柏拉圖使用兩個概念(eidos, idea)來指稱他所認為的最真實的存在物。這兩個詞都來自古希臘語中的動詞eidō。它是“看”的意思,其詞根是id。從eidō中得出名詞eidos(英文譯作form,即形狀或形式),而同時從詞根id引申出一個名詞idea。eidos和idea是同義詞,只不過其派生的方式不同。這二者在柏拉圖那里是互換使用的,很難說他更偏向于其中的哪一個。柏拉圖選用這兩個概念是基于從肉眼的“看”(eidō)類推到靈魂之眼的“看”(知),從肉眼所看到的外在形狀(eidos或idea)類推到用理性才能把握的事物的內在形式。用肉眼看,看到的是事物的外在的形狀;而用靈魂之眼進行“觀照”(即“知”),所“洞見”到的是事物的內在形狀,即內在結構或本質。柏拉圖用同樣的表示形狀的詞“eidos”和“idea”既用來表達用肉眼觀看到的事物外在的形狀,也用來表示用靈魂之眼觀看到的事物的內在的形狀。即是說,柏拉圖所劃分的兩個世界,可感世界是由肉體的眼睛看到的外在形狀,而可知世界是靈魂的眼睛所看到的內在形式。
在英文中,柏拉圖的形而上學既被叫做Theory of Forms,也被叫做Theory of Ideas。這兩個概念是互用的,沒有什么差別。但在中文中,我們只講“理念”,不提“形式”,只講“理念論”,基本不提“形式論”。這對我們理解柏拉圖哲學造成了傷害。從哲學史中的傳承關系,后來亞里士多德區分了“形式”和“質料”,而其“形式”和柏拉圖的“形式”是一個詞,都是eidos。不過人們都知道亞里士多德的“形式論”,而不知道柏拉圖的“形式論”。如果我們多講“柏拉圖的形式論”,那么不僅會有效減少對柏拉圖的誤解,更能幫助理順柏拉圖與亞里士多德的關系。
對于這個問題,我國希臘哲學研究的前輩們早就意識到了。陳康先生在他的《巴曼尼德斯篇》中就采用了“相”來翻譯idea。后來汪子嵩等先生在寫作多卷本《希臘哲學史》第二卷時也一直采用“相”的翻譯。王太慶先生也多次指出這一點。他們力圖傳達柏拉圖的準確意義,匡正譯弊。只是由于習慣影響,“理念”與“理念論”的說法流傳依然甚廣。
“相”這個譯名在哲學上是沒有問題的,很忠實于柏拉圖的原意。不過,我想在這里作一點小改動,用“形相”來譯idea。理由有二:首先,雖然“相”在哲學上是對的,表達了事物的內在本質結構,但是在現代漢語中,“單字不成詞”;其次,idea與eidos(形式)有字根聯系,而“相”與“形式”的聯系表現得不直接。用“形相”則避免了這個問題。所以我建議,當柏拉圖使用eidos的時候我們把其翻譯成“形式”,而當他使用idea的時候,我們可以把其翻譯成“形相”。相應的,我們應把他的理論叫做“形式論”或“形相論”。

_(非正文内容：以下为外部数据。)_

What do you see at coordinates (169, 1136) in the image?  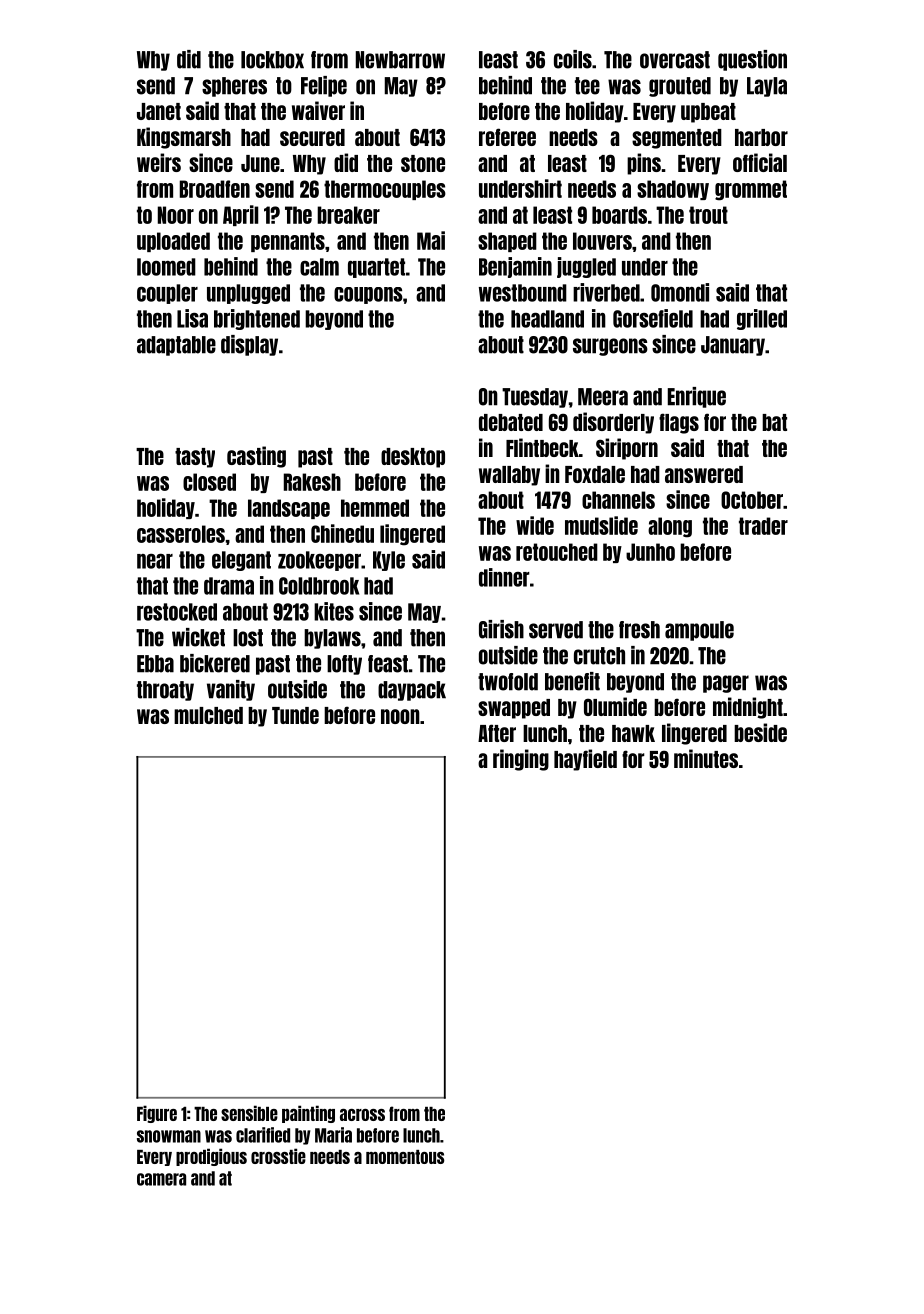 I see `snowman` at bounding box center [169, 1136].
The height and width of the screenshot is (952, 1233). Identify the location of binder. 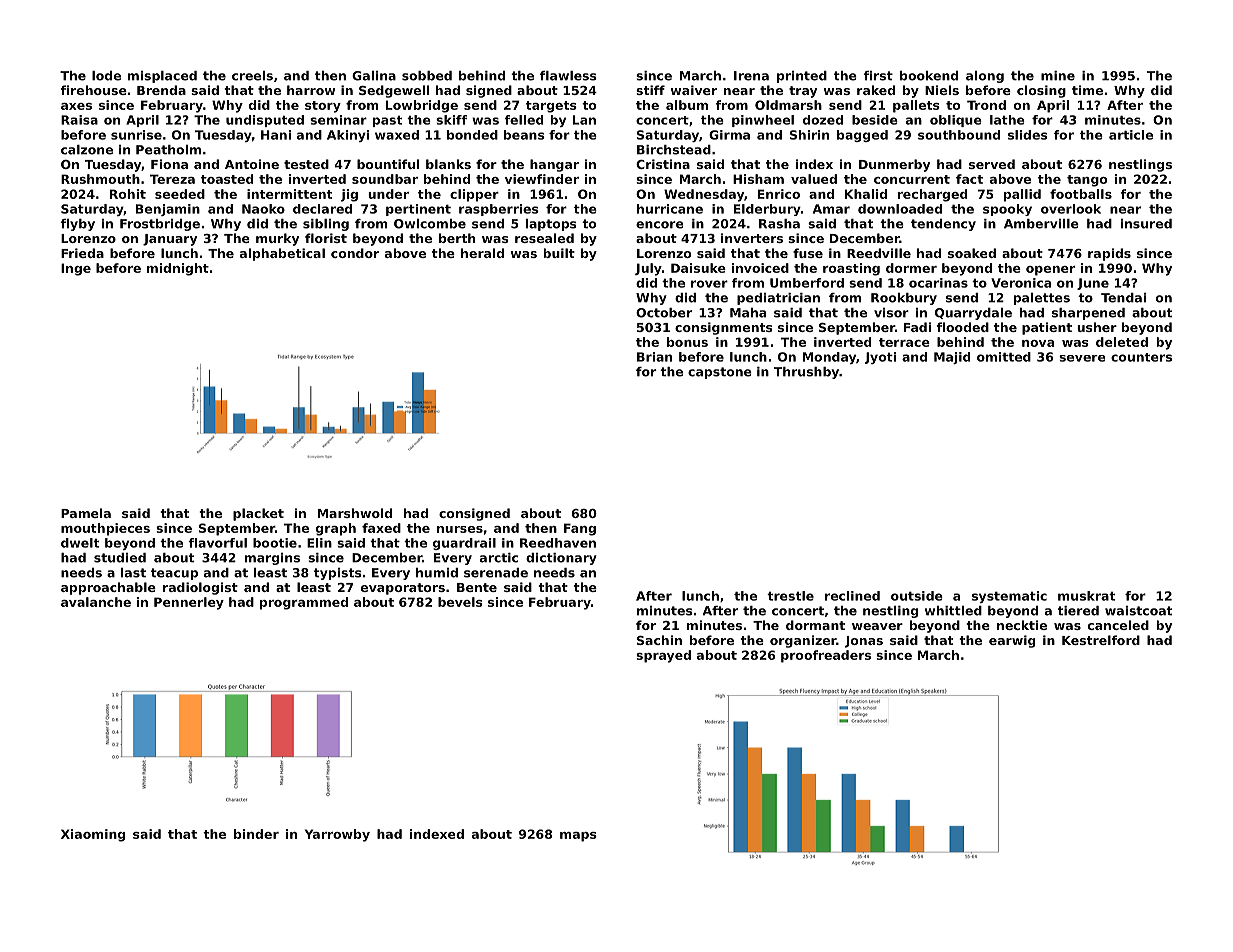
(256, 834).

雖然我們講柏拉圖的“形式論”,仿佛它是一個系統的理論,但是他卻從來沒有專門地或系統地闡述過這一理論。沒有一部對話是專門關于形式或形相的。他對“形式”的討論通常是他在不同對話中在探討別的問題時引入的。而且我們已經看到,他在引入形式時常常是作為已同意的前提,尤其是如果對話者是同情他的理論的人,有一定哲學水平的人,常年跟隨他的人。學者們不斷爭論我們是否應當、是否能夠將不同對話中的對形式的討論糅合在一起或系統化。換言之,柏拉圖的形式論是否是一個系統的理論。
西方學者大致分成兩派。有些學者認為不應該把柏拉圖的形式論看作一個系統,因為柏拉圖在每篇對話中談論形式時,其作用和功能以及論述都是不同的。形式在一篇對話中的作用不容易用該對話之外的材料來說明。沒有必要也沒有可能把他的形式論組建成一個系統理論。但是也有學者認為,柏拉圖的形式論是可以被系統化的。這種努力對我們更好地理解柏拉圖,尤其是講授柏拉圖時很有必要。畢竟,人類理智不喜歡零零散散的碎片,而樂意于有序、有結構的整體。我自己持后面這種立場。畢竟柏拉圖自己也有要把形式論系統化的傾向。他在《理想國》第7卷中說,一個辯證法家是能夠把所有的理論整合為一個整體的人。
注釋
[1] 參見《巴門尼德篇》,132b-c。